Representation Finetuning (ReFT): An Efficient and Powerful Alternative to PEFT

Introduction to ReFT and LoReFT

The pursuit of making pretrained LLMs more adaptable to downstream tasks without the need to finetune all the parameters has led to the development of Parameter-efficient Finetuning (PEFT) methods. PEFT methods, such as Adapters and LoRA, have demonstrated considerable success in adapting LLMs to new tasks by updating only a fraction of the model's weights. However, these methods primarily focus on weight updates rather than representation modifications.

Our paper introduces Representation Finetuning (ReFT), a novel method that shifts the focus from weight adaptation to representation intervention. Unlike traditional PEFT, ReFT operates on the hidden representations within a model, learning specific interventions that guide the model's output towards desired behaviors for the task at hand. A particularly compelling instance of the ReFT family, which we refer to as Low-rank Linear Subspace (LoReFT), exploits low-rank approximations to perform these interventions in an efficient manner. LoReFT demonstrates significant improvements over state-of-the-art PEFT methods, both in terms of parameter efficiency and task performance.

Investigation into LoReFT

LoReFT introduces a method for intervening on model representations with precise control using a minimal number of parameters. By performing interventions in a low-dimensional linear subspace, the method achieves notable efficiency. In our experiments, LoReFT outperforms existing PEFT methods across several benchmarks, including commonsense reasoning, arithmetic reasoning, instruction following, and natural language understanding tasks, with significantly fewer parameters.

The evaluation across different model sizes and tasks reveals that LoReFT retains or improves performance with a dramatic reduction in additional parameter count. This observation underscores the power of representation-level interventions, suggesting that much of the information necessary for adapting to new tasks is already encoded within the hidden representations of pretrained models.

Theoretical and Practical Implications

The success of LoReFT has multiple implications for future research in LLM adaptation. Theoretically, it suggests that the space of potential behavior modifications within LLMs may be more effectively navigated through representation interventions rather than weight modifications. This aligns with findings from interpretability research indicating that meaningful concepts are often encoded in linear subspaces of model representations.

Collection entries
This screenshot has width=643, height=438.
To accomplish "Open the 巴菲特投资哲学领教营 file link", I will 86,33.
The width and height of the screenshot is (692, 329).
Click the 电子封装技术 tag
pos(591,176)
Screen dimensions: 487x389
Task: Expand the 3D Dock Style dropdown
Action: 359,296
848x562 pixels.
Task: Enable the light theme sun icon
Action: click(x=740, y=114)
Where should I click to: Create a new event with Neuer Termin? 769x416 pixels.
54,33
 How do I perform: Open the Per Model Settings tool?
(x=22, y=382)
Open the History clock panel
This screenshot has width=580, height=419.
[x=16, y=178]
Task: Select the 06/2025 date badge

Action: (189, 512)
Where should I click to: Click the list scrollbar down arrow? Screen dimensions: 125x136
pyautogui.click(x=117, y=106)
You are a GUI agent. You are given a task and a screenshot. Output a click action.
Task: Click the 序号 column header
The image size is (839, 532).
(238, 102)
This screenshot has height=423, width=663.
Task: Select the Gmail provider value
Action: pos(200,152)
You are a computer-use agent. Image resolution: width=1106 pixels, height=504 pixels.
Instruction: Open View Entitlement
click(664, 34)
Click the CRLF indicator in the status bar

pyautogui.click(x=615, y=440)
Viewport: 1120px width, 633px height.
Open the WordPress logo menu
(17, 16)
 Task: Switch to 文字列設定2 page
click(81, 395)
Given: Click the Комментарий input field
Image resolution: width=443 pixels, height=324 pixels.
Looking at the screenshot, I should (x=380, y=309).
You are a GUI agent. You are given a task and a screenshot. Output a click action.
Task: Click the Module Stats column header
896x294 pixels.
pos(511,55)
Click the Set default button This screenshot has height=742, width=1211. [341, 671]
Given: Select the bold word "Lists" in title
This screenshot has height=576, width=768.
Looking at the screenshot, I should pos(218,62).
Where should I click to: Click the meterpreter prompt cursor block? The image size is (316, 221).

## Things to do
• A. List the benchmark task categories on which, according to the ReFT text, LoReFT outperforms existing PEFT methods.
• B. Decide whether each statement agrees with the ReFT text. Answer yes or no for each, and quote the deciding words.
(i) LoReFT performs its interventions in a high-dimensional subspace.
(ii) PEFT methods such as Adapters and LoRA update only part of a model's weights.
(iii) ReFT works on the hidden representations inside a model.
• C. Reproduce the passage of the ReFT text starting at "The evaluation across" and ending at "of pretrained models.".

## Answers to the exercises
• A.
- Commonsense reasoning
- Arithmetic reasoning
- Instruction following
- Natural language understanding

• B.
(i) No: "By performing interventions in a low-dimensional linear subspace"
(ii) Yes: "updating only a fraction of the model's weights"
(iii) Yes: "ReFT operates on the hidden representations within a model"

• C.
The evaluation across different model sizes and tasks reveals that LoReFT retains or improves performance with a dramatic reduction in additional parameter count. This observation underscores the power of representation-level interventions, suggesting that much of the information necessary for adapting to new tasks is already encoded within the hidden representations of pretrained models.